---- Trecho selecionado

Americanos são consagrados no Brasil, ingleses vêm reparar uma falha histórica
Duas bandas que possuem uma relação bem diferente com o público brasileiro apresentaram-se na noite de ontem (24) no São Paulo Trip. O Aerosmith esteve pela sétima vez no país e teve boa parte de sua legião de fãs criada por aqui durante os anos 1990, com o boom de seus videoclipes na MTV. Já o Def Leppard, depois de não poder participar da primeira edição do Rock In Rio e, possivelmente, perder um lugar que poderia ser seu no coração dos fãs brasileiros para o Whitesnake, ainda veio em 1997, num momento em que as atenções estavam voltadas ao grunge e quando promovia o seu pior álbum, “Slang”. Agora, veio para fazer um show de acordo com sua grandiosidade pela primeira vez e também saciar a carência de seu público no Brasil.

--------

Enunciado a »
Conte quantas linhas dos registros contêm a palavra "label", levando em conta maiúsculas e minúsculas. Responda só com o número.

---- Extrato de dados

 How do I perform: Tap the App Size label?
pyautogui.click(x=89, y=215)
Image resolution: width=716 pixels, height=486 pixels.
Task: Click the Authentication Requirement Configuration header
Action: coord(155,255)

--------

Enunciado b »
Para cada afirmação, diga se ela concorda com o trecho sobre os shows do Aerosmith e do Def Leppard, respondendo sim ou não e citando as palavras exatas do trecho que decidem. (i) O Aerosmith já tinha vindo ao Brasil seis vezes antes. (ii) O Def Leppard tocou na primeira edição do Rock In Rio. (iii) Em 1997, o Def Leppard estava divulgando o álbum "Slang".

Resposta do exercício a »
1

Resposta do exercício b »
(i) Sim: "O Aerosmith esteve pela sétima vez no país".
(ii) Não: "depois de não poder participar da primeira edição do Rock In Rio".
(iii) Sim: "quando promovia o seu pior álbum, “Slang”".